### ТЕКСТ ДЛЯ ЧТЕНИЯ
Странное дело: входишь в Александринку и уже чувствуешь себя ряженым. Парадный вестибюль, лепнина, зеркала — всё это слишком хорошо, слишком правильно, слишком музейно. И когда садишься в кресло, возникает подозрение: а не пригласили ли тебя на урок истории, где вместо учителя — сам Гоголь, а вместо парты — бархат старинного театрального кресла? Это подозрение — первая и главная эмоция, которую Валерий Фокин, поставивший «Ревизора» уже в четвёртый раз, культивирует с почти садистским удовольствием. Он знает: мы ждём от него эксперимента, взрыва, авангардного хулиганства. И даёт нам… хрестоматию. Почти.
Премьера приурочена к двум датам сразу: 270-летию Александринского театра и 80-летию самого режиссёра. Но Фокин не стал бы Фокиным, если бы ограничился юбилейным поклоном в сторону истории. «Ревизор с продолжением» — это не просто очередная сценическая версия бессмертной комедии, которых на этой сцене набралось уже одиннадцать. Это — попытка переписать не текст, а само отношение к тексту. Фокин, который начал свою «александринскую эпопею» в 2002 году именно с «Ревизора», теперь возвращается к истоку, чтобы проверить: а не заросла ли тропа? Не стала ли традиция — той самой «гоголевщиной», которую он же и высмеивал?
И вот тут начинается самое интересное. Потому что Фокин в этом спектакле — как фокусник, который показывает вам карту, прячет её в рукав, а затем достаёт совершенно другую. И вы не понимаете: это обман или откровение?
Сцена встречает зрителя не сразу. Сначала — парадно мерцающий занавес Александринки. Затем — ещё один, нарядный, с нарисованным Александрийским столпом. И только потом — третий, картонный, декоративный, уже распахнутый, открывающий вид на «театр-музей». Художник Алексей Трегубов, работавший с Фокиным на «Один восемь восемь один» и «Мейерхольд. Чужой театр», создаёт пространство, которое одновременно и гипертрофированно реалистично, и до смешного бутафорско.
Комната городничего — не комната, а иллюстрация к школьному учебнику: всё как у Боклевского, всё как у Кардовского. Нарочитая архаика, где даже кот, которого сладострастно наглаживает лекарь Христиан Иванович, оказывается не живым существом, а меховым чучелком. Это не небрежность — это принцип. Фокин и Трегубов собирают театр из папье-маше и театральной пыли, чтобы мы не забыли: мы в театре, а не в жизни. Мы смотрим на то, как играют в XIX век, а не живут в нём.
Но именно в этой музейной чистоте — первый и самый страшный обман. Потому что актёры, одетые в костюмы и грим гоголевского времени, не реконструируют — они проживают. Интонации имитируют «традиции Малого театра» — обстоятельно и размеренно. Но сквозь эту имитацию пробивается живая, почти опасная энергия. Сергей Паршин, который играет Городничего уже двадцать лет, с 2002 года, — не просто повторяет роль. Он вступает с ней в диалог. Его Антон Антонович — это человек, который знает, что обман раскроется, но продолжает врать с такой убеждённостью, что сам начинает верить в собственную ложь. Паршин работает не с текстом — с тишиной, которая за ним стоит. С тем ужасом, который Гоголь спрятал за комедийными бакенбардами.
######
→ **УСЛОВИЕ ЗАДАНИЯ**
По рецензии на спектакль «Ревизор с продолжением» укажите, к каким двум датам приурочена его премьера.
### ИСХОДНЫЕ ДАННЫЕ
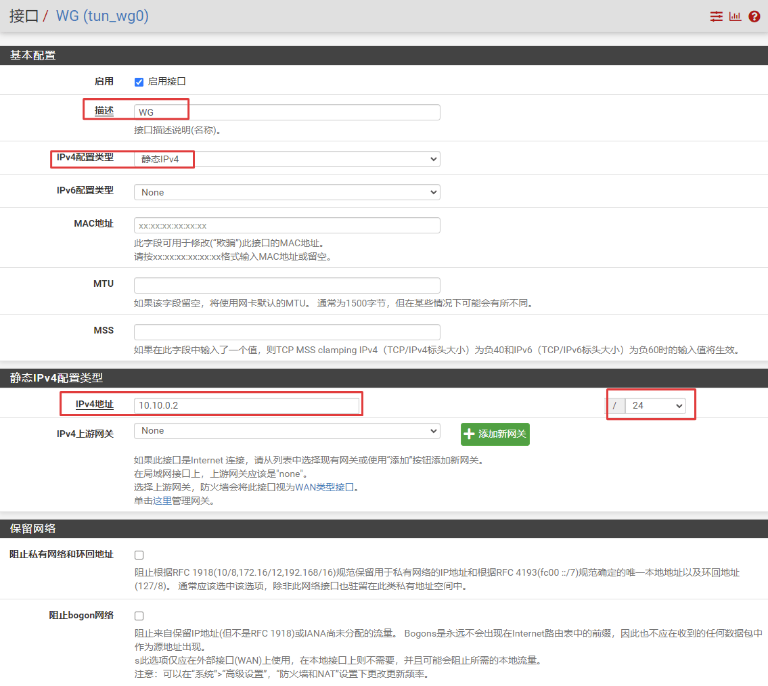This screenshot has width=768, height=686.
Task: Open the IPv4配置类型 dropdown
Action: [x=287, y=159]
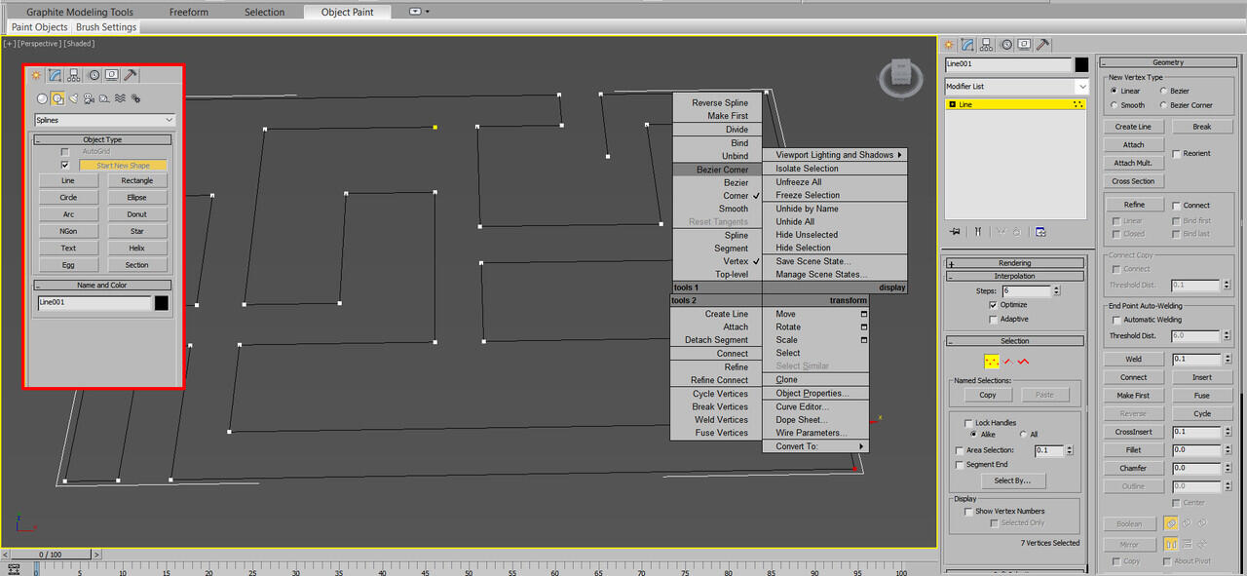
######
→ **ПИСЬМЕННЫЙ ОТВЕТ**
Премьера приурочена к 270-летию Александринского театра и к 80-летию режиссёра Валерия Фокина.